## TASK DIRECTIONS
Look below for the line with "Instruction: Click the" and the line with "The width and"; repeat exactly those two lines and all lines between them, but no pictures.

- Opening Delimiter -

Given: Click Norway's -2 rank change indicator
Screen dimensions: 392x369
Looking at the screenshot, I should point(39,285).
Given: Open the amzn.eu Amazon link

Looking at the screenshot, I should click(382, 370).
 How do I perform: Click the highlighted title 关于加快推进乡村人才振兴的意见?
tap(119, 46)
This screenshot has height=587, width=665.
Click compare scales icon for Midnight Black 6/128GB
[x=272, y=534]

- Closing Delimiter -
- Opening Delimiter -

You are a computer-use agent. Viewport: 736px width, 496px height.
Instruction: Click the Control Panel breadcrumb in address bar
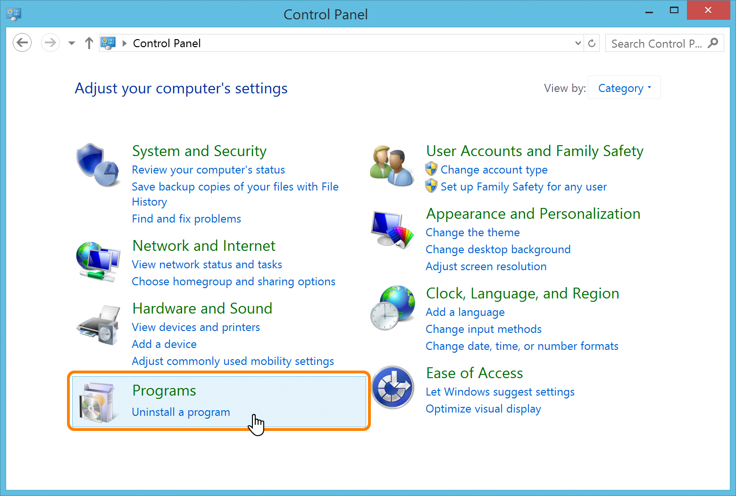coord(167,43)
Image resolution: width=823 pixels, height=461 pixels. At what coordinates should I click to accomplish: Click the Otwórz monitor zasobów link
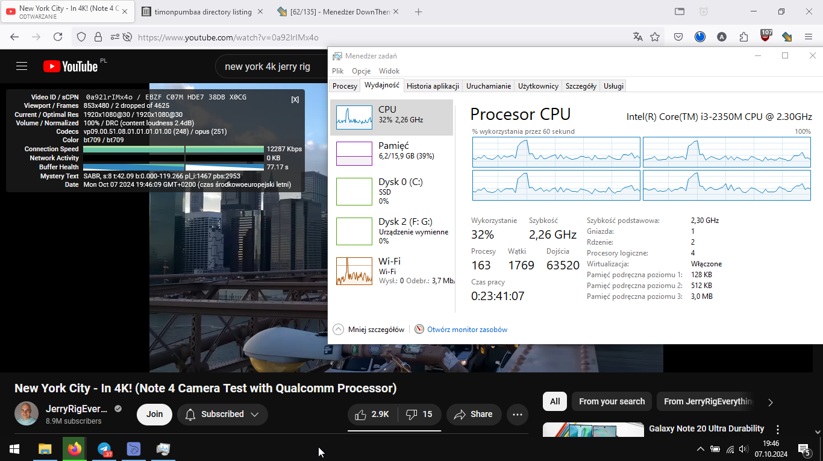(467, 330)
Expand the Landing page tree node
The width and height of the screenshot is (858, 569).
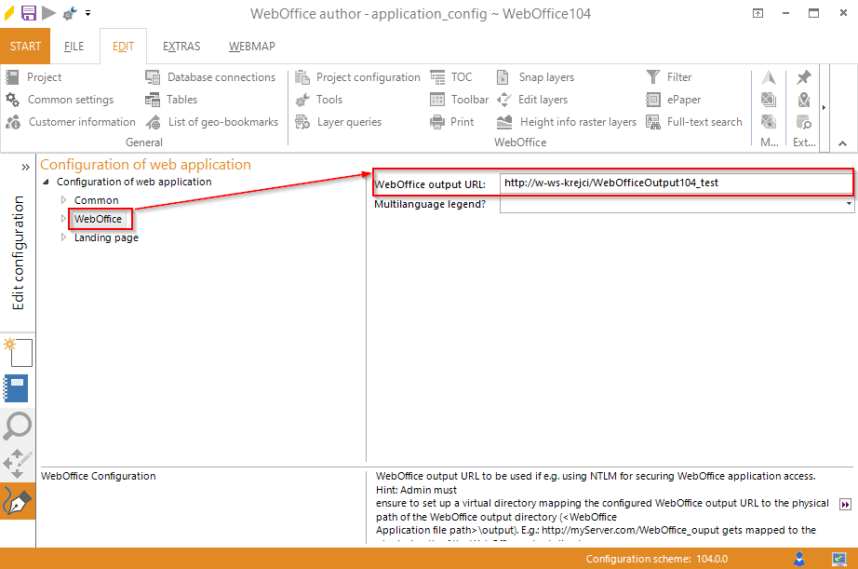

- Closing Delimiter -

## OUTPUT OF THE EXERCISE
Instruction: Click the Control Panel breadcrumb in address bar
coord(167,43)
Image resolution: width=823 pixels, height=461 pixels. At what coordinates should I click to accomplish: Click the Otwórz monitor zasobów link
(467, 330)
Expand the Landing page tree node
The width and height of the screenshot is (858, 569).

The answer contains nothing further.